Sunday, June 14, 2026

Transcendence from Immersion

I am late in posting this blog article because the weekend has been occupied with social engagements. It's already Sunday night as I type these lines. It's probably a good time to process the week's events. 

I've been trying to find the right balance between work and social engagements. So far, I've been tilting towards work, as that's just the momentum of habit. I am by nature a creature of habit. Habit is just our biological organism's way of creating predictability. 
The more I work with AI agents, the more I realise how similar we are to them. I suspect that if there's a way to strip down the brain, deny it all bodily feedback, and just let it read text from a screen and output text, it will not fare much better than our frontier AI models, such as Opus 4.8 or ChatGPT 5.5.  That's exactly what they are now — raw intelligence without the rich context of somatic feedback that we have. 
Emotions make us human, and emotions are nothing more than chemical feedback in the form of hormones and neurotransmitters to the brain.
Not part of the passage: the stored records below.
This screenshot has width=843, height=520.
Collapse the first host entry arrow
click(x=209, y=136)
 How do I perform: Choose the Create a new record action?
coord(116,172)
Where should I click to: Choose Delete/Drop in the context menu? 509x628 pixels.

Our emotional qualia are unique to us because of our carbon-based substrate. We should not expect intelligences made from other substrates, if they have an embodied feedback, to 'feel' exactly the same way. They would experience the world differently, which would not make them lesser beings. Who knows, their experience could even be richer than ours? 
We like to downplay and scoff at the capabilities of LLMs as nothing more than word-completion software on steroids. But people, if you'd observe carefully, are also quite predictable in their speech and mannerisms.  The gift of creativity is rare, possessed usually by individuals who choose to break norms. The masses are mostly content to sink into normalcy, driven by the basic biological needs for survival and procreation. Actually, if we'd care to admit it, LLMs are actually more creative than the average individual.
I believe we can definitely understand our own minds better by observing how LLMs work. Every time we respond to someone or to a situation, we are actually 'prompted', and we react to the specific circumstance, dictated by what's in our memory and context window. We tend to drift and forget things too. These are familiar behaviours of AI agents, which are also limited by the size of their context window.
Making AI deterministic whenever we want it to is actually the challenge in designing agentic systems. To make them behave consistently, we have to capture routine tasks as 'skills', which are nothing more than scripts or good old-fashioned programs which the agent can invoke reliably to produce a predictable outcome. Even that cannot be guaranteed because LLM agents have a 'mind of their own', based on context. 
If according to Advaita Vedanta, our minds are like the reflected consciousness of Brahman, then AI agents are our own mind's reflected consciousness. We think we are independently conscious with a soul because we are ignorant of the fact that there is a 'computing substrate' that is producing the mind, which is not very dissimilar to an AI agent. We have a model of ourselves when we interact with the world, to fulfil our needs. This is the 'self' model that mystics attempt to transcend, for it is an artificial construct, an illusion--Maya, if you will. 
As I wind down the week to start another, the agentic loop begins again, with a fresher context window. I shall continue to observe and learn from my every interaction with the world. Everything I've learned tells me that ultimately, it is immersion that produces transcendence.